Questo grottesco teatrino apparirà ancora più sconcertante a chi ricordi il trionfalismo con cui Alemanno aveva annunciato, nel giugno 2011, il salvifico super-restauro del Colosseo sponsorizzato da Diego Della Valle. Ebbene, che fine ha fatto il progetto-pilota della nuova, risolutiva sinergia tra pubblico e privato? È mestamente arenato alla II sezione del Tar del Lazio, dove pende il ricorso delle imprese escluse dal restauro, mentre il Consiglio di Stato dovrà decidere sul ricorso del Codacons contro l’affidamento della sponsorizzazione a Mister Tod’s. Insomma, il Comune e il Ministero avevano concepito un autentico capolavoro amministrativo.

Al di là dell’umiliante cronaca spicciola, questa vicenda è assai interessante perché permette di vedere con estrema chiarezza ciò che condanna il patrimonio storico e artistico italiano ad una fine così ingloriosa.

La prima cosa da dire è che se Roma fosse la capitale di un qualunque altro stato europeo, tutta l’area del Colosseo e dei Fori imperiali sarebbe stata pedonalizzata da decenni. E la riduzione delle vibrazioni e delle emissioni di scarico sarebbe un passo decisivo per la conservazione e la sicurezza dell’anfiteatro: oltre che per la vivibilità e la godibilità di uno dei luoghi più sacri della civiltà occidentale. Ma quest’ultima ovvietà è, d’altra parte, difficilmente comprensibile ad un’amministrazione che tollera il circo equestre dei ‘gladiatori’ che staziona di fronte al Colosseo.

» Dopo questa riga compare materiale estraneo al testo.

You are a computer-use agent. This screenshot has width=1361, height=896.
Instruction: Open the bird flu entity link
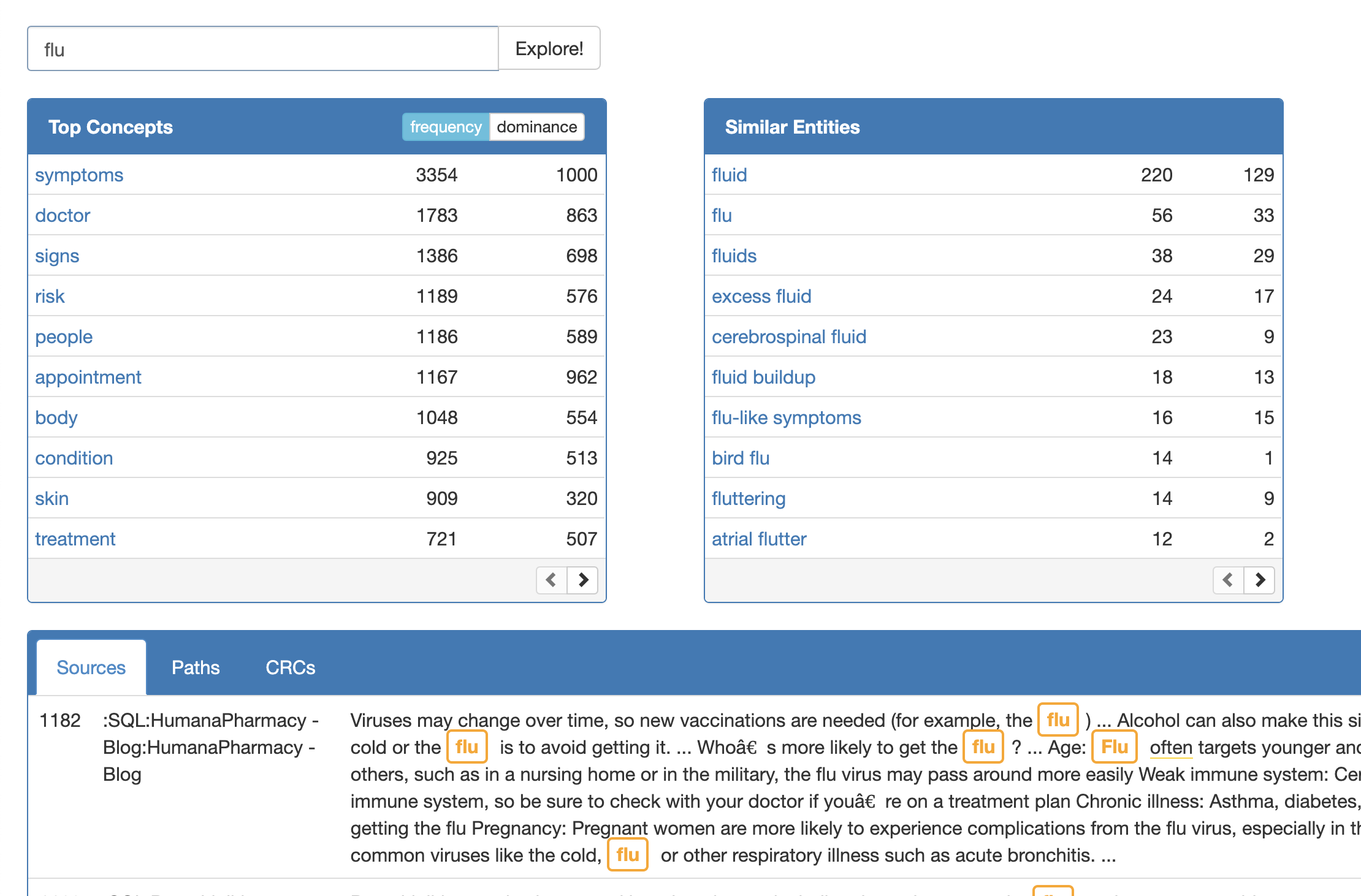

In secondo luogo, il miglior restauro è quello che non si deve fare: quello che viene prevenuto dall’umilissima manutenzione ordinaria. Un’operazione per cui è difficile trovare un paperone in cerca di visibilità globale, e che è invece il precipuo compito delle soprintendenze.

E qua veniamo al punto centrale. Che Ornaghi abbia delegittimato la soprintendente di Roma cedendo alle sguaiate pressioni di Alemanno è gravissimo, ma non è una novità. Il fatto che il Colosseo perda pezzi è, infatti, la diretta, necessaria conseguenza dei micidiali tagli ai fondi e al personale che i governi di ogni colore hanno inferto per decenni al sistema delle soprintendenze, umiliando e svuotando il sistema di tutela migliore del mondo e pensando semmai alla giostra degli eventi.

Ciò che è quasi impossibile far capire alla classe politica italiana, e spesso anche ai giornali e all’intera classe dirigente, è che i danni straordinari del patrimonio si prevengono con la cura ordinaria e con la competenza tecnica degli addetti ai lavori, non con i restauri-evento.

In piena età barocca, il grande scrittore Emanuele Tesauro scriveva che il Colosseo simboleggiava una Roma che «non cessa di ritorcer gli occhi alle deboli vestigia delle sue fuggite potenze, e vi mira sparse per terra le marmoree sue viscere». E che «in quello anfiteatro invece di gladiatori, l’arte con la natura combatte». Oggi, dopo quattrocento anni siamo invece ridotti a guardare sparsi per terra i frammenti di pietra che cadono dal monumento, e a veder combattere l’assenza della politica con l’assenza della tutela.